-- Opening Marker --
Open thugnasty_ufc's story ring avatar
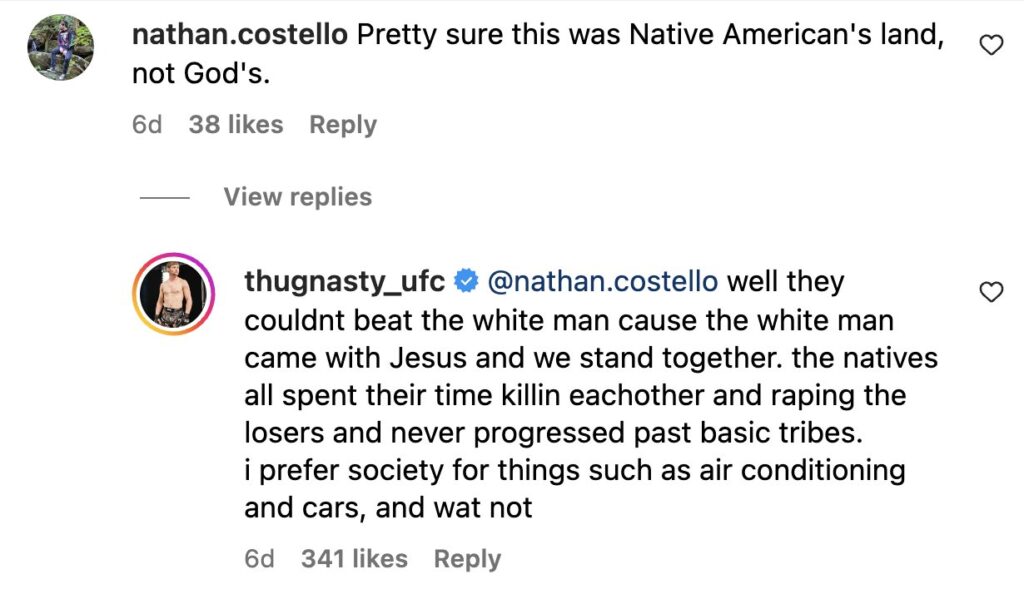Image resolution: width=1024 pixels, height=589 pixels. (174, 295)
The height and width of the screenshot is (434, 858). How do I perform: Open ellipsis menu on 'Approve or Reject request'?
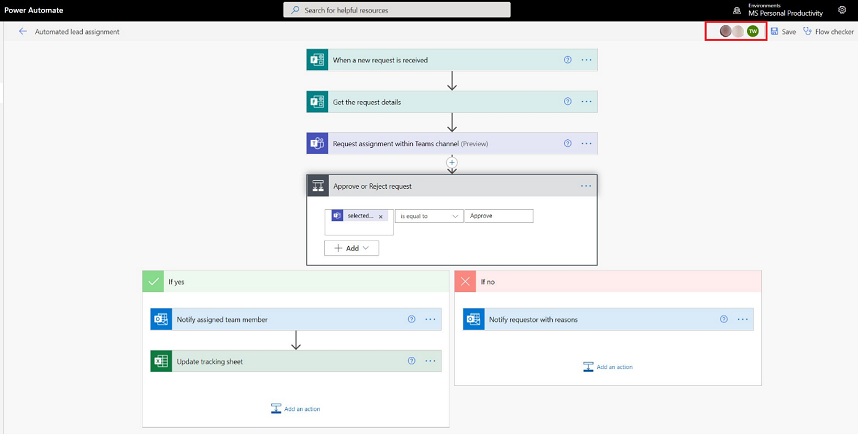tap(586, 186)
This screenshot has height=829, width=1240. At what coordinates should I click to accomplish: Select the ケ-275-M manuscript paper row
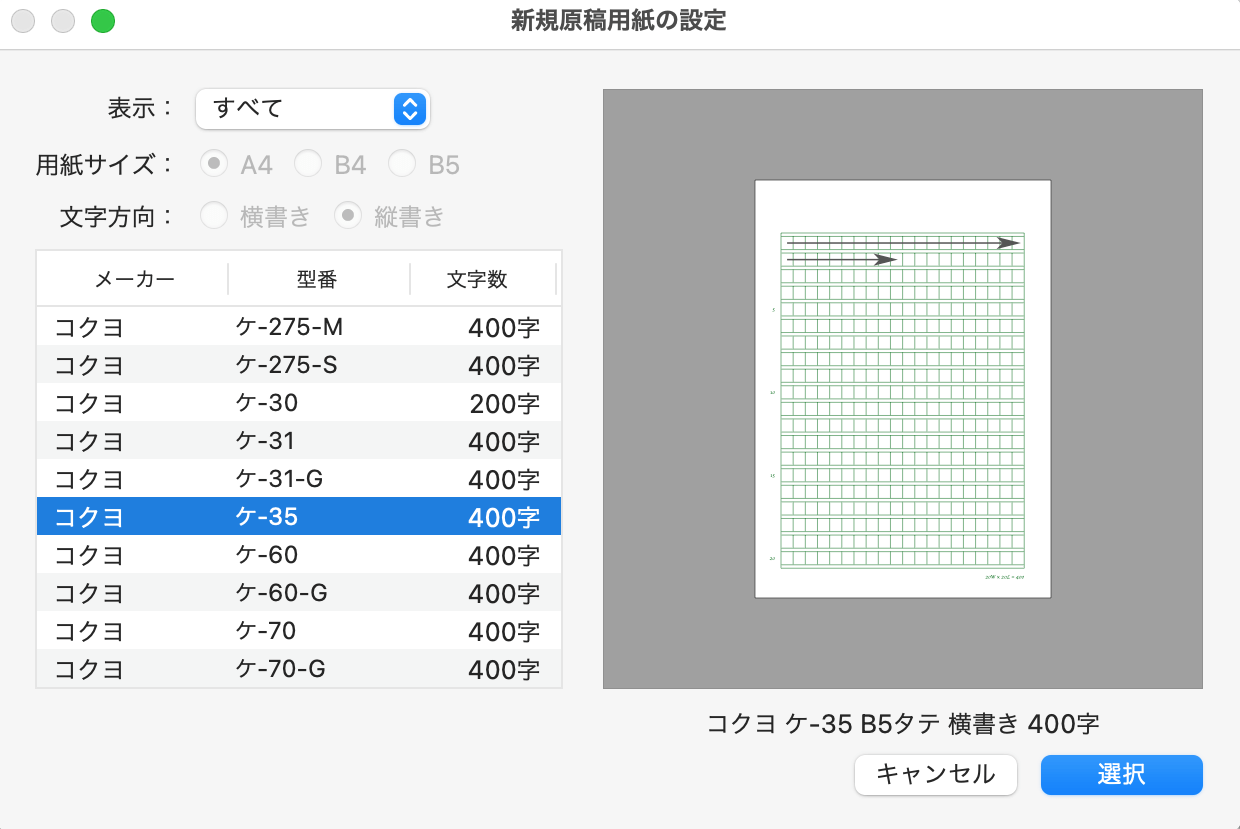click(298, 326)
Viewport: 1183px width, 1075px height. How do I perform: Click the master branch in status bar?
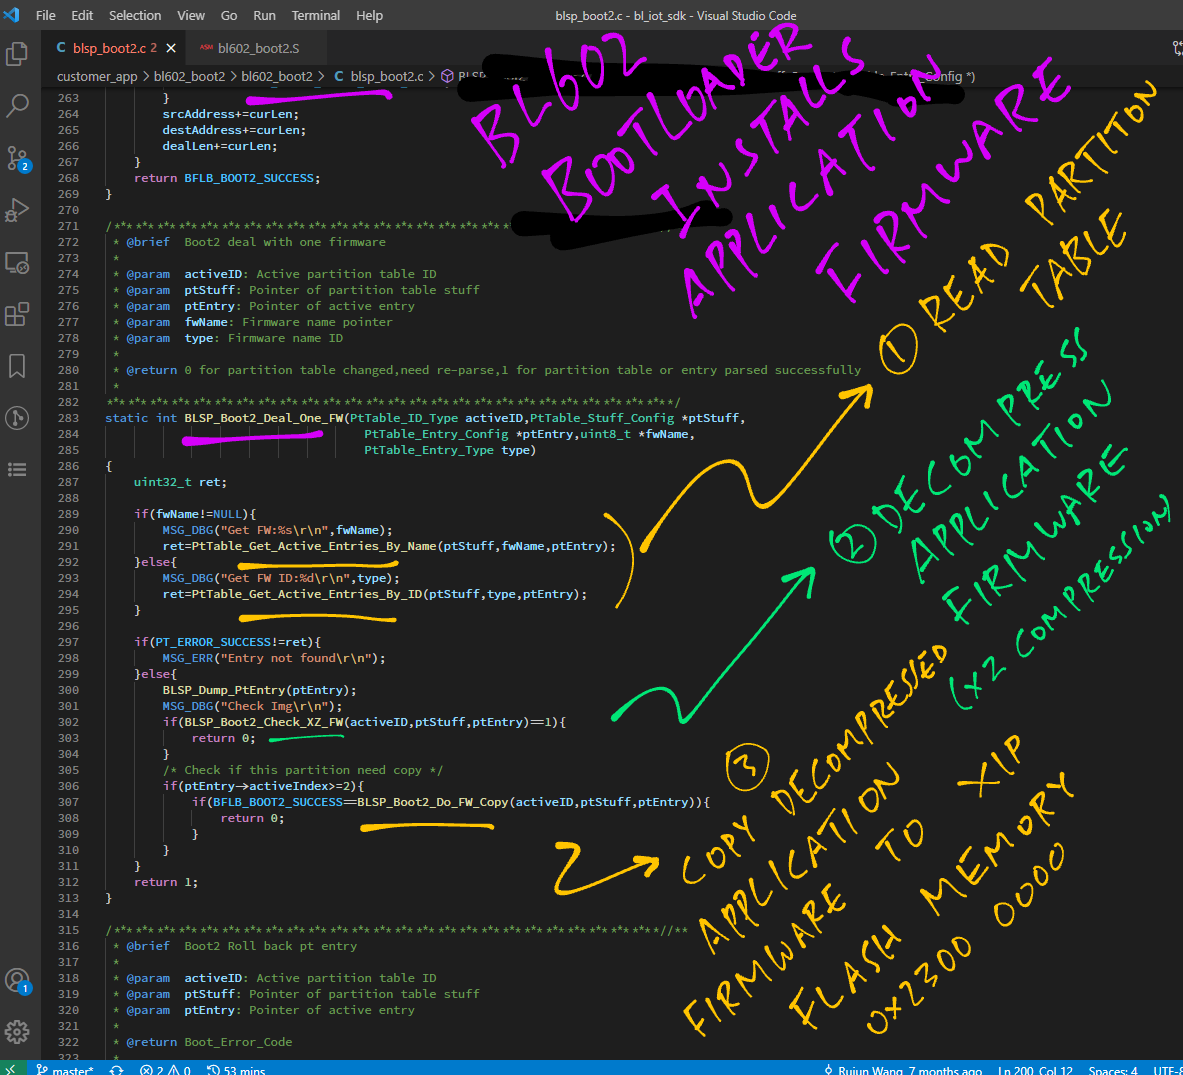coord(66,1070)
-- Closing Marker --
• [WHAT YOU SHOULD DO]: Leaving the pictures out, give again word for word each line from the one holding "This screenshot has" through the end of the records.

• [ANSWER TO THE PROBLEM]:
This screenshot has height=829, width=1240. At what coordinates should I click to accomplish: Select the ケ-275-M manuscript paper row
click(298, 326)
Viewport: 1183px width, 1075px height. How do I perform: Click the master branch in status bar?
coord(66,1070)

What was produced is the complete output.